Simple interest shall accrue from the date of this Note on the
unpaid principal amount at a rate equal to the lower of
(i) 9% per annum, or (ii) the highest rate permitted
by applicable law. This Note is one of a series of Subordinated
Promissory Notes containing substantially identical terms and
conditions issued pursuant to that certain Subordinated Note and
Warrant Purchase Agreement, dated March 16, 2016 (the
“Purchase
Agreement”) by and between KeyStone and the other
parties thereto including the Holder. Such Notes are referred to
herein as the “Notes,” and the holders
thereof are referred to herein as the “Holders.” This Note is
subject to the following terms and conditions.
1.
Maturity.
This
Note will automatically mature and be due and payable on March 16,
2019 (the “Maturity
Date”). Interest shall accrue on this Note and shall
be payable monthly in arrears.
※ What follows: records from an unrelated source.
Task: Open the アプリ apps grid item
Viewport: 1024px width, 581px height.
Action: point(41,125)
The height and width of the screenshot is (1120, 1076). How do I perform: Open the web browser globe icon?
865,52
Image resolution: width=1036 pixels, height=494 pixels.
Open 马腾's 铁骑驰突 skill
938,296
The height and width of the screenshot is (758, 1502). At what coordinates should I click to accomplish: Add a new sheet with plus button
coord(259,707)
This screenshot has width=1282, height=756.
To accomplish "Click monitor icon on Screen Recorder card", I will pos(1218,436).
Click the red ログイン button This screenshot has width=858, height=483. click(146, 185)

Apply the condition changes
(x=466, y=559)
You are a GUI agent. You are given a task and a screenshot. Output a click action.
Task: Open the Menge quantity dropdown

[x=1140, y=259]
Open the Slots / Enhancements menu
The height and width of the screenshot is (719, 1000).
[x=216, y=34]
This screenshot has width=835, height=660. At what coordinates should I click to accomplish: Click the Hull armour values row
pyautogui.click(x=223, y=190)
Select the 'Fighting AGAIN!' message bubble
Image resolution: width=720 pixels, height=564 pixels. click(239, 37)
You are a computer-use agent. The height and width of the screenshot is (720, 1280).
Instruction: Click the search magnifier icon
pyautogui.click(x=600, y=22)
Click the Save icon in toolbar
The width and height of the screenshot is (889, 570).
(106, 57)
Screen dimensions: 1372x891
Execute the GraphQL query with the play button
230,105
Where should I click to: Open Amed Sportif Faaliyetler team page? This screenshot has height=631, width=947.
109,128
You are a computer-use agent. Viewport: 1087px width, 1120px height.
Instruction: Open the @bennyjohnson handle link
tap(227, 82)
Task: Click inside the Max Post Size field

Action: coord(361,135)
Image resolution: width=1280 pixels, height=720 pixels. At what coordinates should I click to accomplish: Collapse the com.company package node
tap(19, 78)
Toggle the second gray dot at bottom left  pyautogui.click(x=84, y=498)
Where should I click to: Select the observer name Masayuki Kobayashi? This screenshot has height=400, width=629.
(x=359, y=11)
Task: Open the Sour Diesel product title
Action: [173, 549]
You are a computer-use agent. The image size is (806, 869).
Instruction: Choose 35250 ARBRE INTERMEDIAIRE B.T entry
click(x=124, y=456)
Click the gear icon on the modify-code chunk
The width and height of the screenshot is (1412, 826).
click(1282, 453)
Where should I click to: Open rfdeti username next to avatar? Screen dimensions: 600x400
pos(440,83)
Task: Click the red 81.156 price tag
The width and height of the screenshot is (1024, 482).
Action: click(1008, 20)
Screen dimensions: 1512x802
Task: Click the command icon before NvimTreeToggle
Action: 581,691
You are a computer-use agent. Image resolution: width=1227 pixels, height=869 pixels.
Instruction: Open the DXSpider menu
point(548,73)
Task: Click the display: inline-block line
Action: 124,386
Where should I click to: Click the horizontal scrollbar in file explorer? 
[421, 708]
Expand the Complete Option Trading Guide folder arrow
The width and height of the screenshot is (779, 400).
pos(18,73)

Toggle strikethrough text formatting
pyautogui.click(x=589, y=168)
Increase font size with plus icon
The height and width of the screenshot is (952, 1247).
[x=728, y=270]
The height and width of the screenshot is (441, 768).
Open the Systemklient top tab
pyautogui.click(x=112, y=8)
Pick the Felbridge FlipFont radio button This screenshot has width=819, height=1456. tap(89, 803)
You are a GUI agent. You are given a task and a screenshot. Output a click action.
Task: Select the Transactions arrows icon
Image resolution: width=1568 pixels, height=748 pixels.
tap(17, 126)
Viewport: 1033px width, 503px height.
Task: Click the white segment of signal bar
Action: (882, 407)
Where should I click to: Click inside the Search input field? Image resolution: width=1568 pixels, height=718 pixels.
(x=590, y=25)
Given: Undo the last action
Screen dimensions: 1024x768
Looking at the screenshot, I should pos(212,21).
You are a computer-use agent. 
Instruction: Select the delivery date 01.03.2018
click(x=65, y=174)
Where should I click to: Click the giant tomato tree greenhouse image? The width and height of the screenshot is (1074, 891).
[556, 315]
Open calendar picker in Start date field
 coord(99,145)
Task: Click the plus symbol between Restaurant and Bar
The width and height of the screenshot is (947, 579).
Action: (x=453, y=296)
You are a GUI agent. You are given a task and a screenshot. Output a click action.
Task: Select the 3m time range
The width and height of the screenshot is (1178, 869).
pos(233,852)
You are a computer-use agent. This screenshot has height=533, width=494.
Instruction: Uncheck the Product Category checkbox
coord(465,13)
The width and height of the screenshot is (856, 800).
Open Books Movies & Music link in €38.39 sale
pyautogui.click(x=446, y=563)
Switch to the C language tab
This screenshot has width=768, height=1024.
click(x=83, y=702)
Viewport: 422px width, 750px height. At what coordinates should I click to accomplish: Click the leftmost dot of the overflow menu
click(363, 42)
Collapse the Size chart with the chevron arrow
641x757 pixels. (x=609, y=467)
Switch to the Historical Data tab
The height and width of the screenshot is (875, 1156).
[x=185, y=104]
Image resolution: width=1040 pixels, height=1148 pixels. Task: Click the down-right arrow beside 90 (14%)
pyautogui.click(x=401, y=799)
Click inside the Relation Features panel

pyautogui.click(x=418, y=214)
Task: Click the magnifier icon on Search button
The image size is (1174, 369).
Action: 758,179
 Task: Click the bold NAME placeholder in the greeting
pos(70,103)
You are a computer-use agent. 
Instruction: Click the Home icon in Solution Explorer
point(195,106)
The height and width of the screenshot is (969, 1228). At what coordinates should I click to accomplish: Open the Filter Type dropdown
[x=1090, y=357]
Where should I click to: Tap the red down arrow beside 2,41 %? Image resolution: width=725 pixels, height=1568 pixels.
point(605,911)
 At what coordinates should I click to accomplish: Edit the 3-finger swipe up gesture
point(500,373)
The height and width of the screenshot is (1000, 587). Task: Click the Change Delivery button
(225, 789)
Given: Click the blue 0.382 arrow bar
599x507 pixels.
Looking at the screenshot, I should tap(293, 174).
Notwithstanding any of the
foregoing, the entire unpaid principal sum of this Note, together
with accrued and unpaid interest thereon, shall become immediately
due and payable upon the insolvency of the Company, the commission
of any act of bankruptcy by the Company, the execution by the
Company of a general assignment for the benefit of creditors, the
filing by or against the Company of a petition in bankruptcy or any
petition for relief under the federal bankruptcy act or the
continuation of such petition without dismissal for a period of
ninety (90) days or more, or the appointment of a receiver or
trustee to take possession of the property or assets of the
Company.
2.
Payment;
Prepayment. All
payments shall be made in lawful money of the United States of
America at such place as the Holder hereof may from time to time
designate in writing to the Company. Payment shall be credited
first to the accrued interest then due and payable and the
remainder applied to principal. This Note may be prepaid in whole
or in part from time to time by the Company.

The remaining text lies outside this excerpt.